=== Begin Enclosure ===

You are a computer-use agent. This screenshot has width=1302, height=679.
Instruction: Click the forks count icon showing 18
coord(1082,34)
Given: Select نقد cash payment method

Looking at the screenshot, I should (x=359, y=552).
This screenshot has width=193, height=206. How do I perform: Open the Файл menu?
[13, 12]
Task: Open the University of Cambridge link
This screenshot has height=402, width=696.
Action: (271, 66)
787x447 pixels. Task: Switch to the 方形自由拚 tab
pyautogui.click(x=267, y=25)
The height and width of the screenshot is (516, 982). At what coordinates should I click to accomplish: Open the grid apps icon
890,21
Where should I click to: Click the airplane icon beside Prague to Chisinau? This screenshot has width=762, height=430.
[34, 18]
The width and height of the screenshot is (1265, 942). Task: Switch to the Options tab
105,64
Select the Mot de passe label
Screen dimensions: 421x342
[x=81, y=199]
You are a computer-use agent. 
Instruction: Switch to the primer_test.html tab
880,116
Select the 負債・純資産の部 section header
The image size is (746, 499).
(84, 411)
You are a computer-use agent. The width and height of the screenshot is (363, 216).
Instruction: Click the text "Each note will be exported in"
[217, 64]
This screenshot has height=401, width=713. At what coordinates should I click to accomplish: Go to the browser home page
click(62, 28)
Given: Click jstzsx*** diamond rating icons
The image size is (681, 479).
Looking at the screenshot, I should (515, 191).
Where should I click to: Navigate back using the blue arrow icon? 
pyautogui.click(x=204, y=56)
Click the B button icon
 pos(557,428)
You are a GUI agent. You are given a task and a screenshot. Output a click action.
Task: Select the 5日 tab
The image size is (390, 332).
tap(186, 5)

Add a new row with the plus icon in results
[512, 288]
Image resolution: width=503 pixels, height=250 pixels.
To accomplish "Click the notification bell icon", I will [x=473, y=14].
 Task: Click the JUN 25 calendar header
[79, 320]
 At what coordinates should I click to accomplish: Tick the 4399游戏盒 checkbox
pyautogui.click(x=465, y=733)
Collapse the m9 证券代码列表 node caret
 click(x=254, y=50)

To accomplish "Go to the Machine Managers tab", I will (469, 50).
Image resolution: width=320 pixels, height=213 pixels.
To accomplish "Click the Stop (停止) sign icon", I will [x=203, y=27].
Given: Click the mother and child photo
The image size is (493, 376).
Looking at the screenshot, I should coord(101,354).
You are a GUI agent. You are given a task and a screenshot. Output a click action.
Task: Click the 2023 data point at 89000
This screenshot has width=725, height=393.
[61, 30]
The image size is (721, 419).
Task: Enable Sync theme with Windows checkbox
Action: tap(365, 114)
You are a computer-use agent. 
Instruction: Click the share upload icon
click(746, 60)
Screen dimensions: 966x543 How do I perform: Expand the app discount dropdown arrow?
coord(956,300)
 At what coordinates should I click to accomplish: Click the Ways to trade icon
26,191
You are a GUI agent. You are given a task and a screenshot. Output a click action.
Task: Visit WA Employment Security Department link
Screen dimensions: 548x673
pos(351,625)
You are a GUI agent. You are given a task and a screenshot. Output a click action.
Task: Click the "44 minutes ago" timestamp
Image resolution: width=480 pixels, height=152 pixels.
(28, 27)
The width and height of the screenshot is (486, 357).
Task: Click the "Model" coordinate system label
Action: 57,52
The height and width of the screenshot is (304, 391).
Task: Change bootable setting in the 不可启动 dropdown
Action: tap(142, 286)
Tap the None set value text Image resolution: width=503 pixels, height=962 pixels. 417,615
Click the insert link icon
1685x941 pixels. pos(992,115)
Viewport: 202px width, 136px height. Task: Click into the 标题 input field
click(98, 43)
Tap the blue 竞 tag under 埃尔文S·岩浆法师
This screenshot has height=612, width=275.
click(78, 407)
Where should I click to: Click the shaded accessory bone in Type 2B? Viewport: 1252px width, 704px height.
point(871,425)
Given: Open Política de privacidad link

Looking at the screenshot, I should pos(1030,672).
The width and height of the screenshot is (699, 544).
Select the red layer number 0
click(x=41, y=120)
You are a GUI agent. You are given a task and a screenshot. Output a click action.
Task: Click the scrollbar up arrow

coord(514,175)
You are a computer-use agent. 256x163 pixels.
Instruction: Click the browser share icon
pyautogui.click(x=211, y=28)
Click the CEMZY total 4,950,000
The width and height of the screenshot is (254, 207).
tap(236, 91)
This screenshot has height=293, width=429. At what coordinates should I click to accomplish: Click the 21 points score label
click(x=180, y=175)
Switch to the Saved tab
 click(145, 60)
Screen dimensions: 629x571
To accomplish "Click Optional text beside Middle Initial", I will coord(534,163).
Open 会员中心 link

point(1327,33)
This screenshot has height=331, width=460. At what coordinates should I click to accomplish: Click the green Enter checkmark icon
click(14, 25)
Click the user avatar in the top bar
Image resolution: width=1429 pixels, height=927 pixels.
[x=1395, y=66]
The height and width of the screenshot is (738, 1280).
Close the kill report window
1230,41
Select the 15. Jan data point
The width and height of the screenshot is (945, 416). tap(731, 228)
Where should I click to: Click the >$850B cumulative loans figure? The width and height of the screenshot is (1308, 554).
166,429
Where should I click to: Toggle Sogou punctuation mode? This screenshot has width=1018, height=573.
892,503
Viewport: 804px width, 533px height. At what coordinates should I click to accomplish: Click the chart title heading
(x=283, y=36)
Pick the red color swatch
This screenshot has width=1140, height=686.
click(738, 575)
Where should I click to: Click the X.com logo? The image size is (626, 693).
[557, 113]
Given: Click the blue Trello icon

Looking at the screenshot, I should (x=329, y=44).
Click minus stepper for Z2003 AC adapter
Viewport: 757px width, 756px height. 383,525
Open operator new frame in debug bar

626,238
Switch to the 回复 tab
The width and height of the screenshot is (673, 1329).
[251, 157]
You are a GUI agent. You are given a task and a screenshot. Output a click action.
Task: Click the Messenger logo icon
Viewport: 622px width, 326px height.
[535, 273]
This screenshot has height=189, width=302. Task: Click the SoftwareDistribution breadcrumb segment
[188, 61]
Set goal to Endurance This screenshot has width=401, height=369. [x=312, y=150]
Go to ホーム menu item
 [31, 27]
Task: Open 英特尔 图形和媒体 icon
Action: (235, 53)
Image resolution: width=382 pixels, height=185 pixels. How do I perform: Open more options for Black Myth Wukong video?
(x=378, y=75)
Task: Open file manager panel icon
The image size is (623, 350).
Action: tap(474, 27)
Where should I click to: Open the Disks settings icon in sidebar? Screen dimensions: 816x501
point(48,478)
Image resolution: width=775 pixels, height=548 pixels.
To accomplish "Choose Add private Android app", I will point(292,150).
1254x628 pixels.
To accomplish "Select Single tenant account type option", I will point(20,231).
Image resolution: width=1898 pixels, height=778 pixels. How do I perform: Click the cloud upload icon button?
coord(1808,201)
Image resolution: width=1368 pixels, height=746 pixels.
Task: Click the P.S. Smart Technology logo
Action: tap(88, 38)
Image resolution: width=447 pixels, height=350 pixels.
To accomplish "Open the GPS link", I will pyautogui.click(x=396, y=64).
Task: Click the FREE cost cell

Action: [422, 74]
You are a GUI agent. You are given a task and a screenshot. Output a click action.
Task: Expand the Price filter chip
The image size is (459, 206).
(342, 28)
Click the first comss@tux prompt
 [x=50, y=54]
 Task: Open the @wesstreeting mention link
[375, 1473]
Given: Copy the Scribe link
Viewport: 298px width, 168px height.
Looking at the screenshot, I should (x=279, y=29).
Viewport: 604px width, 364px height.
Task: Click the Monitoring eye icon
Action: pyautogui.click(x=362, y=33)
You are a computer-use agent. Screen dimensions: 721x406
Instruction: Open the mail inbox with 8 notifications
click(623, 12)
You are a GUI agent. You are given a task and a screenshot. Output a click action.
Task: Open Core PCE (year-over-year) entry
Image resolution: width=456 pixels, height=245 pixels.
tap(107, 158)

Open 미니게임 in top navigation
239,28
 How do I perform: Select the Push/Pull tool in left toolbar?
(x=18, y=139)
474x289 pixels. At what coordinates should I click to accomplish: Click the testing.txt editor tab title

=== End Enclosure ===

Go through the data and count every line where the word "computer" appears. Give only that count.

6